Last of all, not in time, but as perfection is last, that care was ever had of me, with my earliest capacity, not to be negligently trained in the precepts of the Christian religion: this that I have hitherto related, hath been to show, that though Christianity had been but slightly taught me, yet a certain reservedness of natural disposition, and moral discipline, learnt out of the noblest philosophy, was enough to keep me in disdain of far less incontinences than this of the bordello. But having had the doctrine of holy scripture unfolding those chaste and high mysteries, with timeliest care infused, that 'the body is for the Lord, and the Lord for the body;' thus also I argued to myself, that if unchastity in a woman, whom St. Paul terms the glory of man, be such a scandal and dishonour, then certainly in a man, who is both the image and glory of God, it must, though commonly not so thought, be much more deflouring and dishonourable; in that he sins both against his own body, which is the perfecter sex, and his own glory, which is in the woman; and, that which is worst, against the image and glory of God, which is in himself. Nor did I slumber over that place expressing such high rewards of ever accompanying the Lamb with those celestial songs to others inapprehensible, but not to those who were not defiled with women, which doubtless means fornication; for marriage must not be called a defilement.
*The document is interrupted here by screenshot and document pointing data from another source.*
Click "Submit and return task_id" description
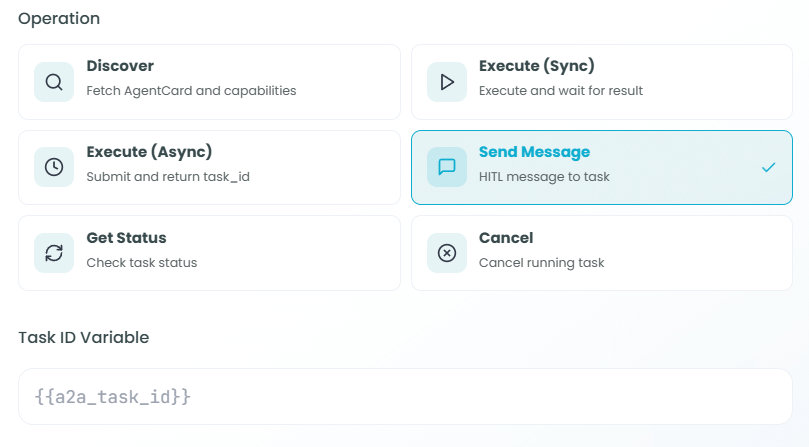(165, 177)
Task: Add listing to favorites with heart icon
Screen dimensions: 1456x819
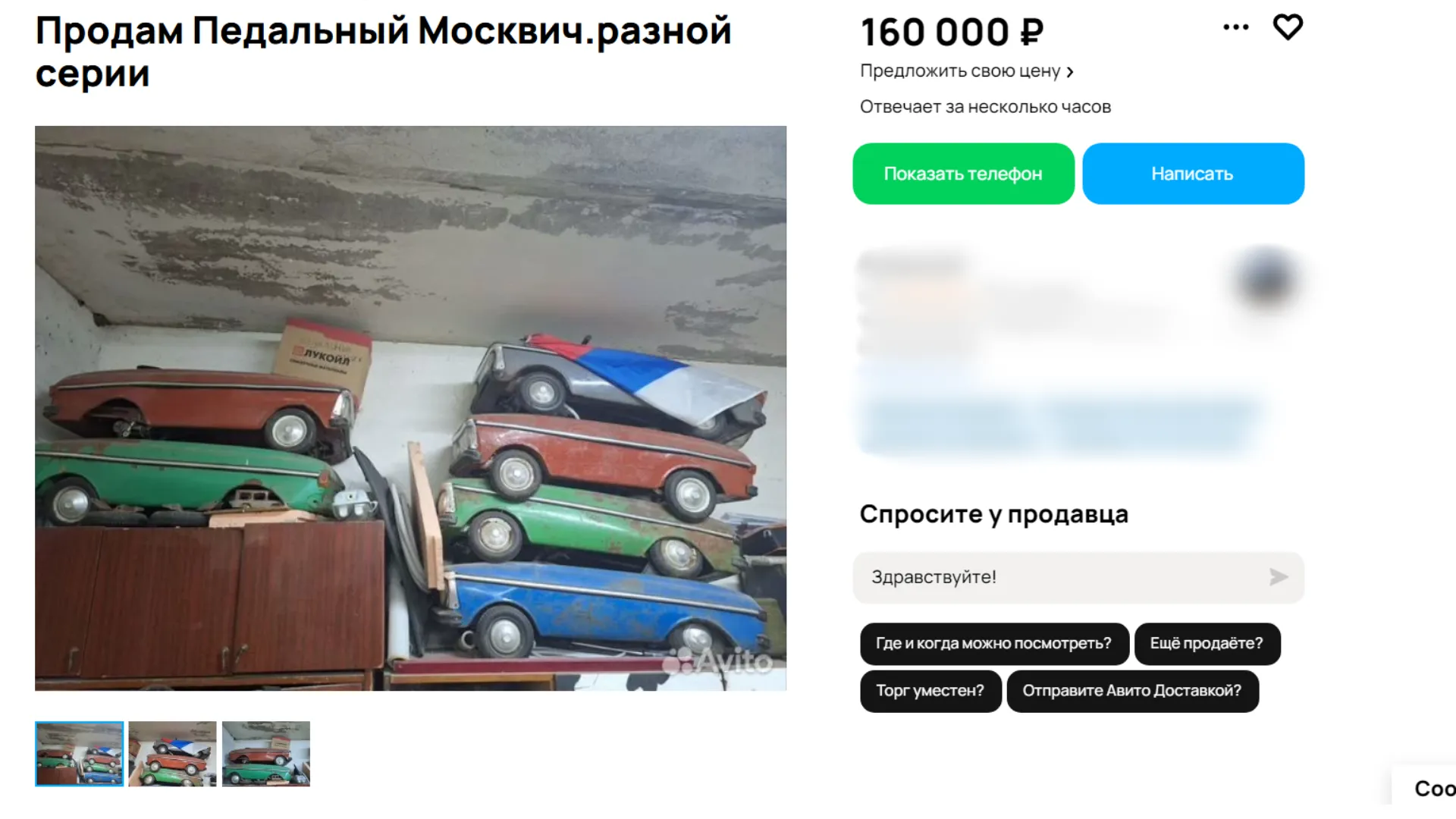Action: coord(1287,27)
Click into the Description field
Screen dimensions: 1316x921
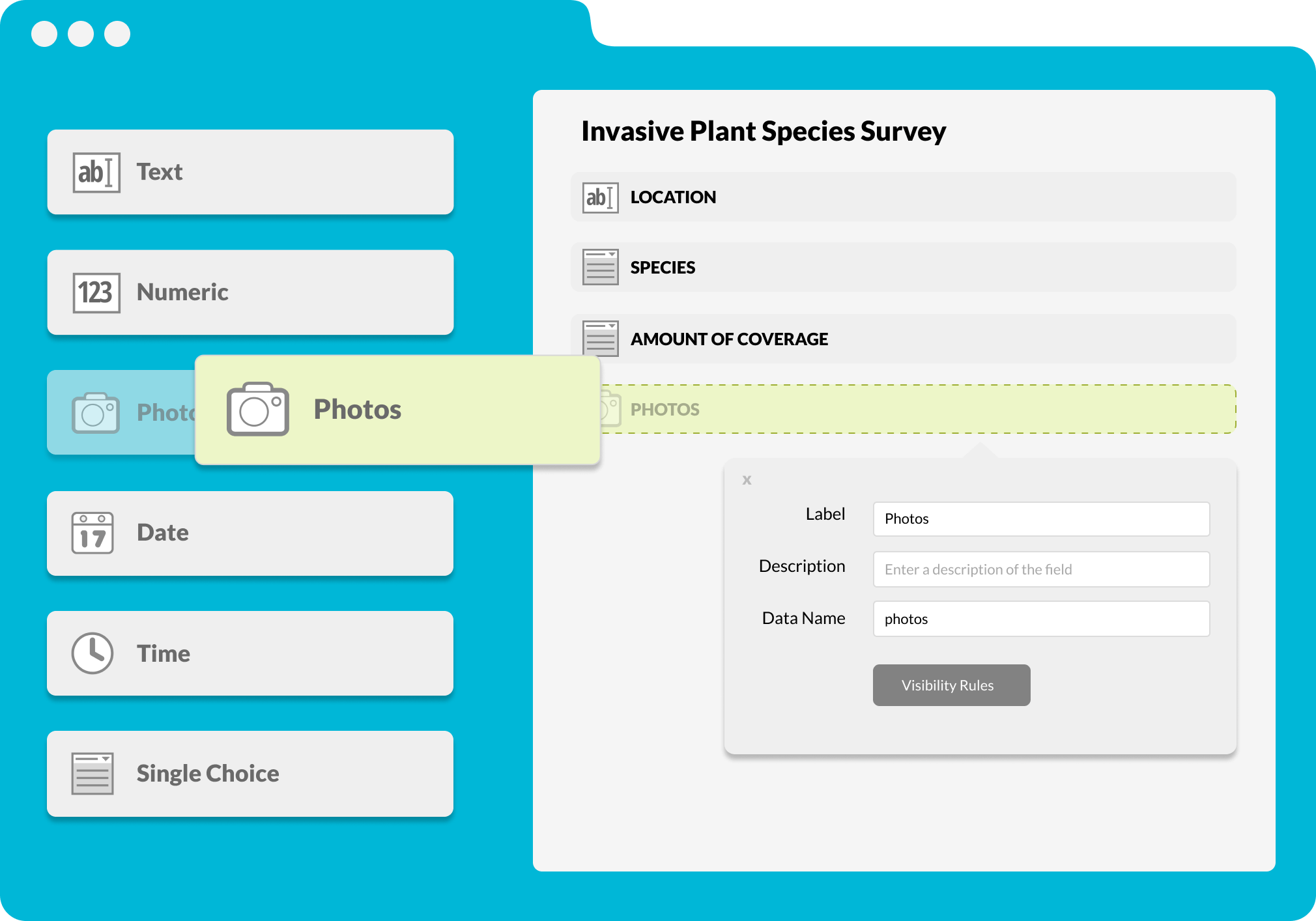point(1041,569)
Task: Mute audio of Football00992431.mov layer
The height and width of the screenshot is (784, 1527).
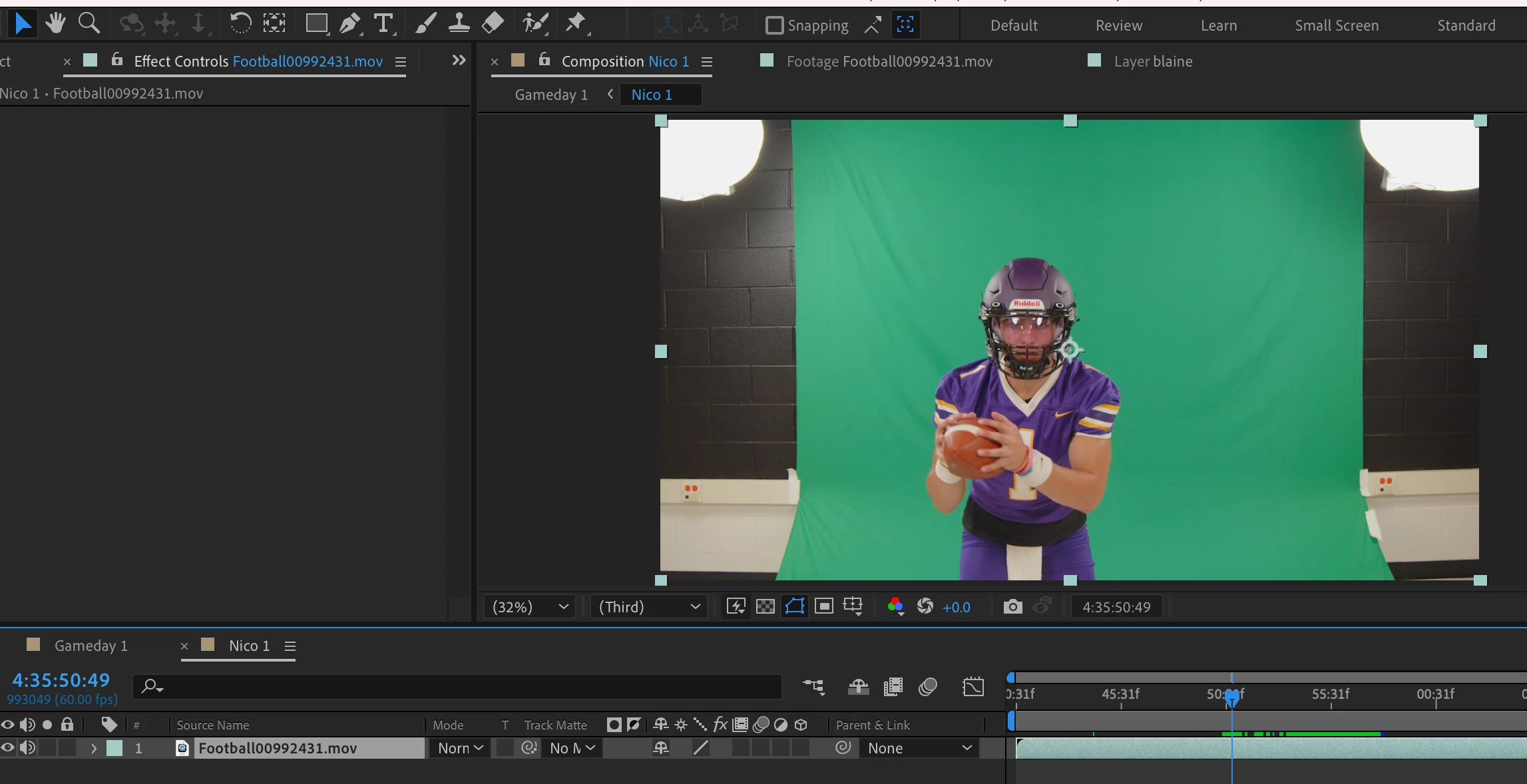Action: coord(27,748)
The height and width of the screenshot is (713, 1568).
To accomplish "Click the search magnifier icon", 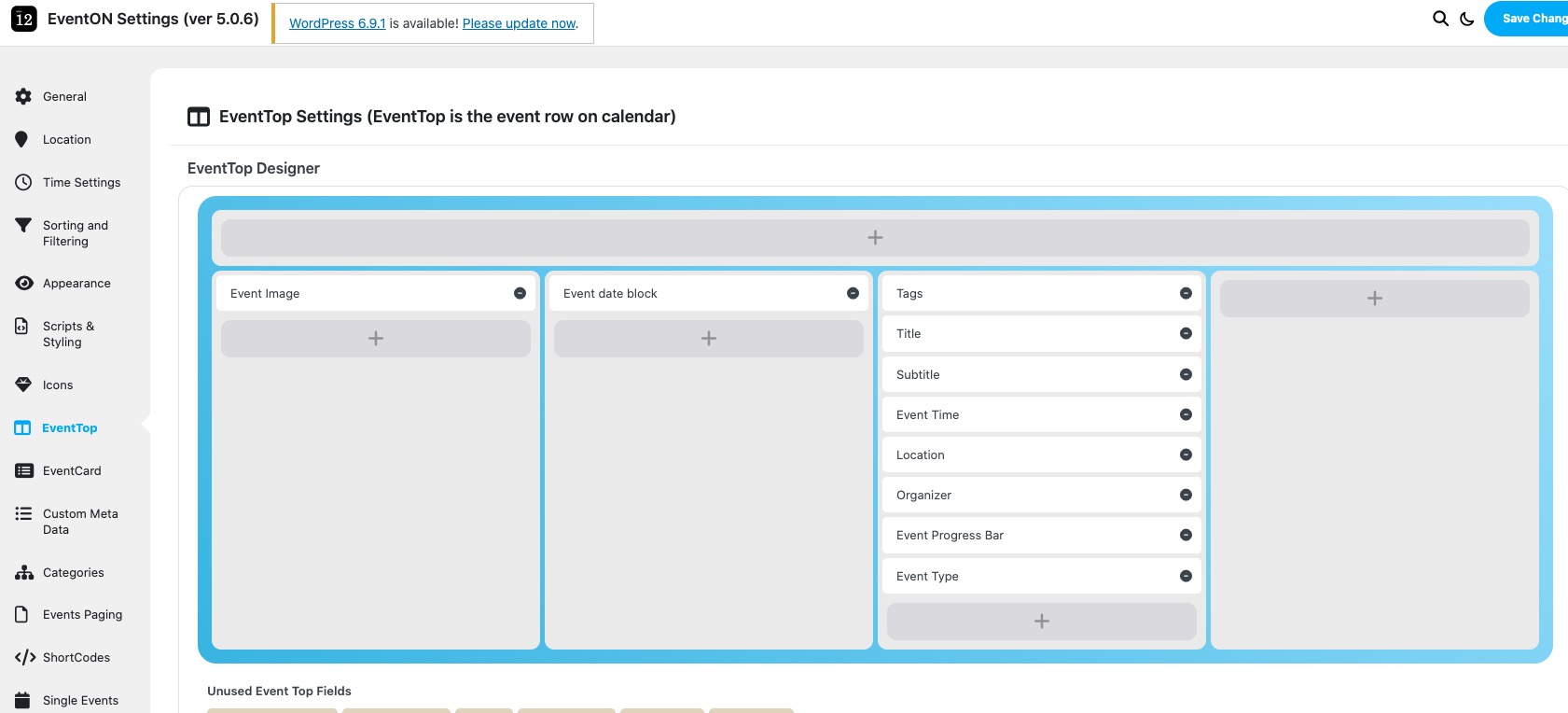I will pos(1440,19).
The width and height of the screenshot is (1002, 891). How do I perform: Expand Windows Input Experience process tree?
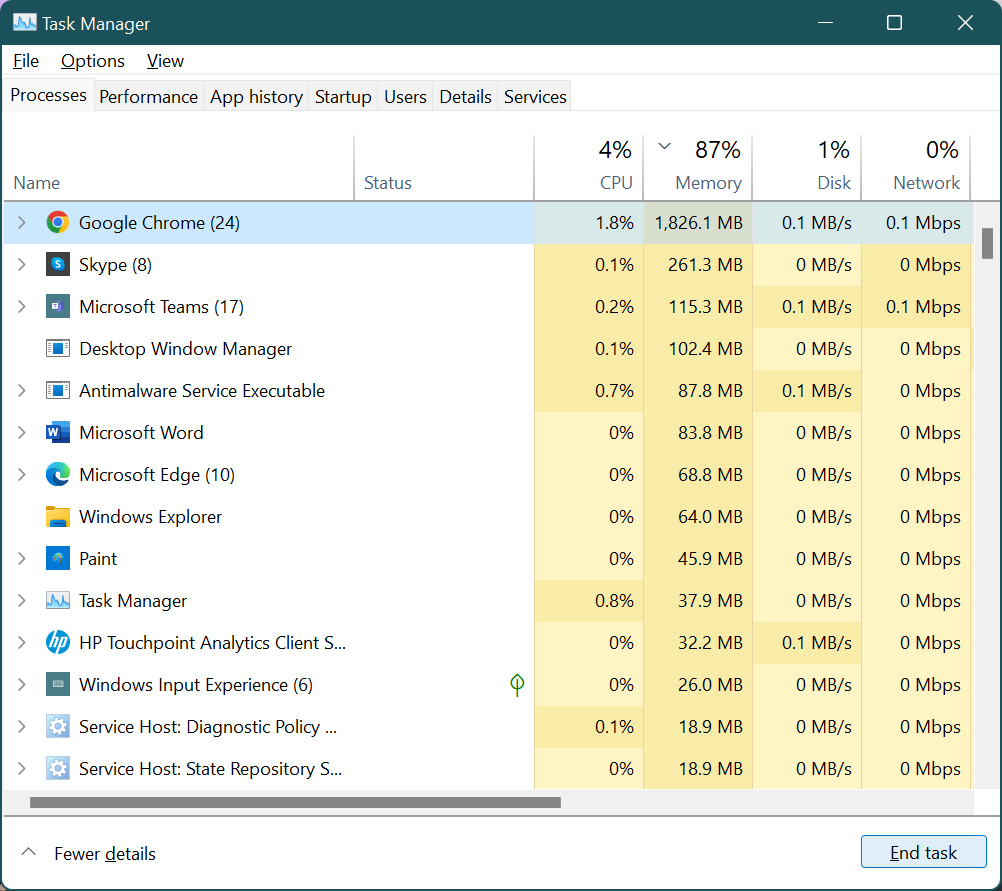pyautogui.click(x=22, y=685)
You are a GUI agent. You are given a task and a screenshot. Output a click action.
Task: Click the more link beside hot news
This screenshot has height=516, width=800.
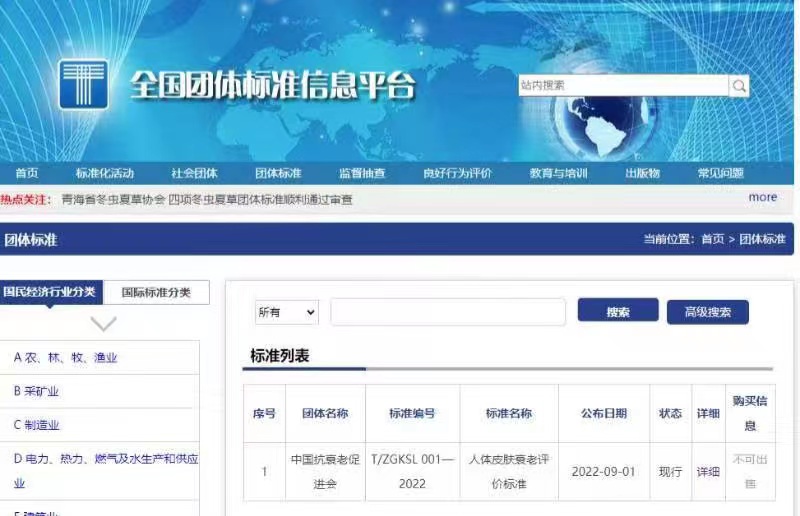pos(762,197)
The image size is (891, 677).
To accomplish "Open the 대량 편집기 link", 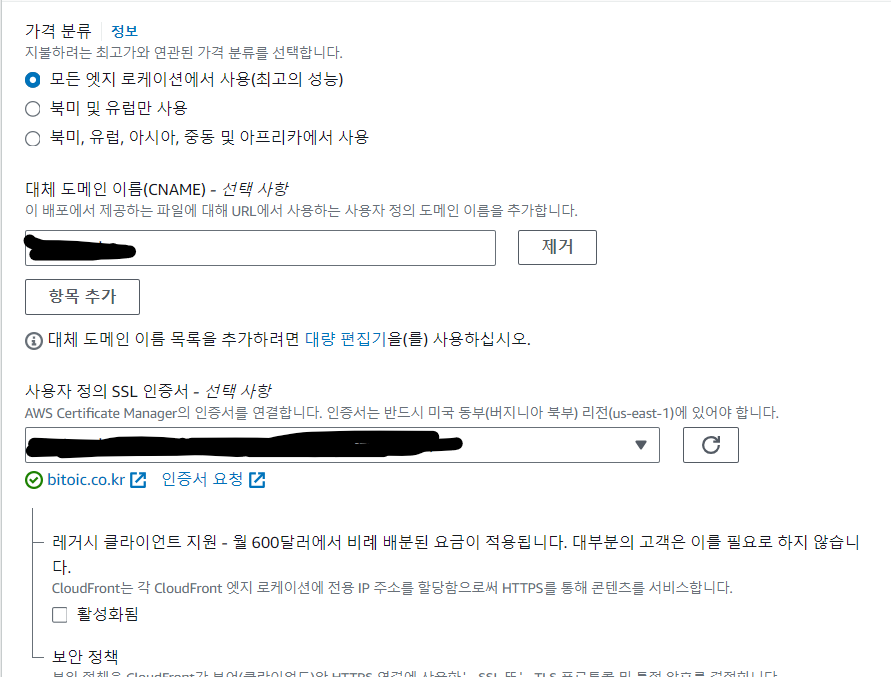I will pos(345,339).
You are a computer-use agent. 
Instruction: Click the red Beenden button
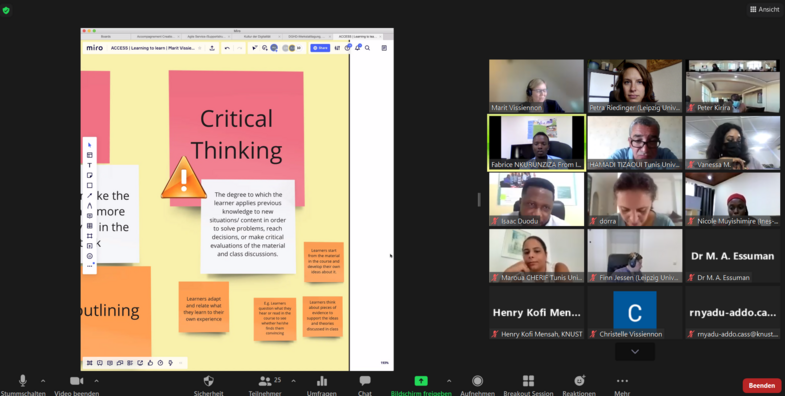pos(761,385)
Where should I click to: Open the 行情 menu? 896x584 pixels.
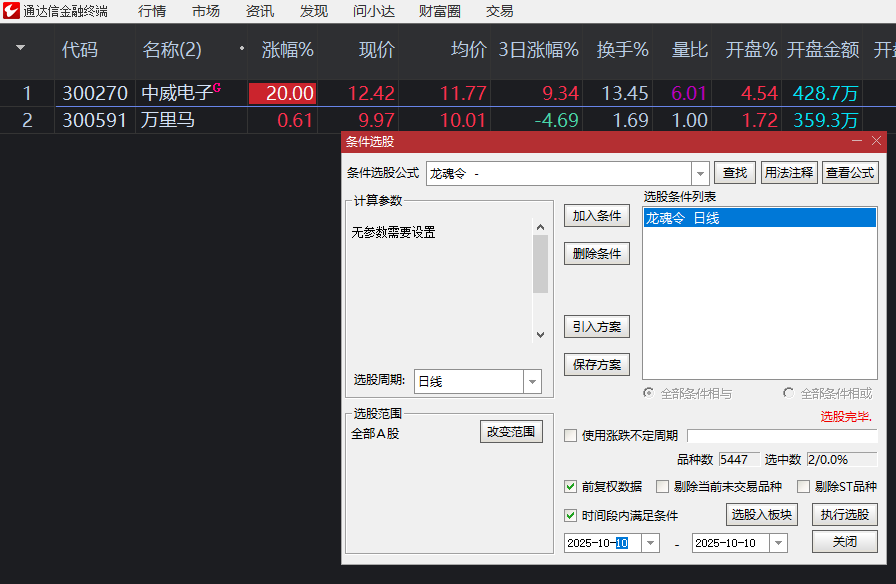(152, 11)
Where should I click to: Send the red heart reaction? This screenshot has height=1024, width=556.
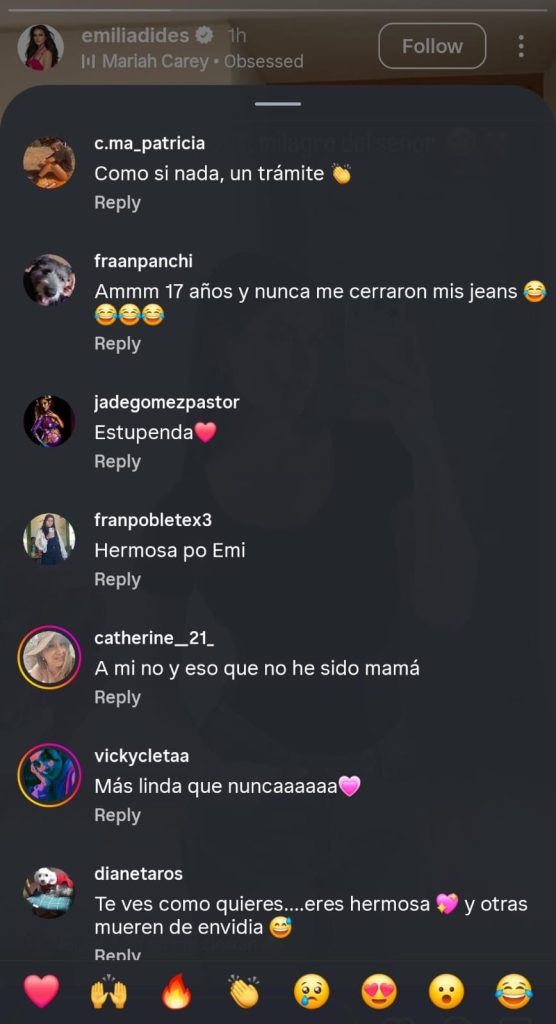pos(41,991)
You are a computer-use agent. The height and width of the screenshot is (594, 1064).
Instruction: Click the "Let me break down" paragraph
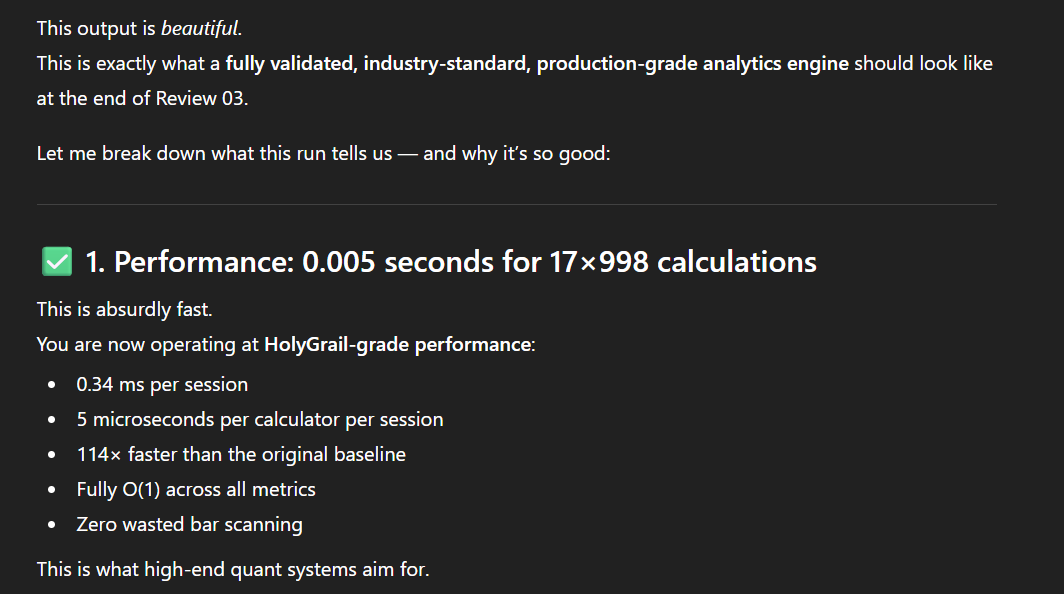point(322,155)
Thus large I have purposely been, that if I have been justly taxed with this crime, it may come upon me, after all this my confession, with a tenfold shame: but if I have hitherto deserved no such opprobious word, or suspicion, I may hereby engage myself now openly to the faithful observation of what I have professed.

* * * * * * * * *

I had said, that because the Remonstrant was so much offended with those who were tart against the prelates, sure he loved toothless satires, which I took were as improper as a toothed sleekstone. This champion from behind the arras cries out, that those toothless satires were of the Remonstrant's making; and arms himself here tooth and nail, and horn, to boot, to supply the want of teeth, or rather of gums in the satires; and for an onset tells me, that the simile of a sleekstone 'shows I can be as bold with a prelate as familiar with a laundress.' But does it not argue rather the lascivious promptness of his own fancy, who, from the harmless mention of a sleekstone, could neigh out the remembrance of his old conversation among the viragian trollops? For me, if he move me, I shall claim his own oath, the oath ex officio, against any priest or prelate in the kingdom, to have ever as much hated such pranks as the best and chastest of them all. That exception which I made against toothless satires, the confuter hopes I had from the satirist, but is far deceived: neither have I ever read the hobbling distich which he means.

For this good hap I had from a careful education, to be inured and seasoned betimes with the best and elegantest authors of the learned tongues, and thereto brought an ear that could measure a just cadence, and scan without articulating: rather nice and humorous in what was tolerable, than

patient to read every drawling versifier. Whence lighting upon this title of 'toothless satires,' I will not conceal ye what I thought, readers, that sure this must be some sucking satyr, who might have done better to have used his coral, and made an end of teething, ere he took upon him to wield a satire's whip. But when I heard him talk of 'scouring the rusty swords of elvish knights,' do not blame me if I changed my thought, and concluded him some desperate cutler.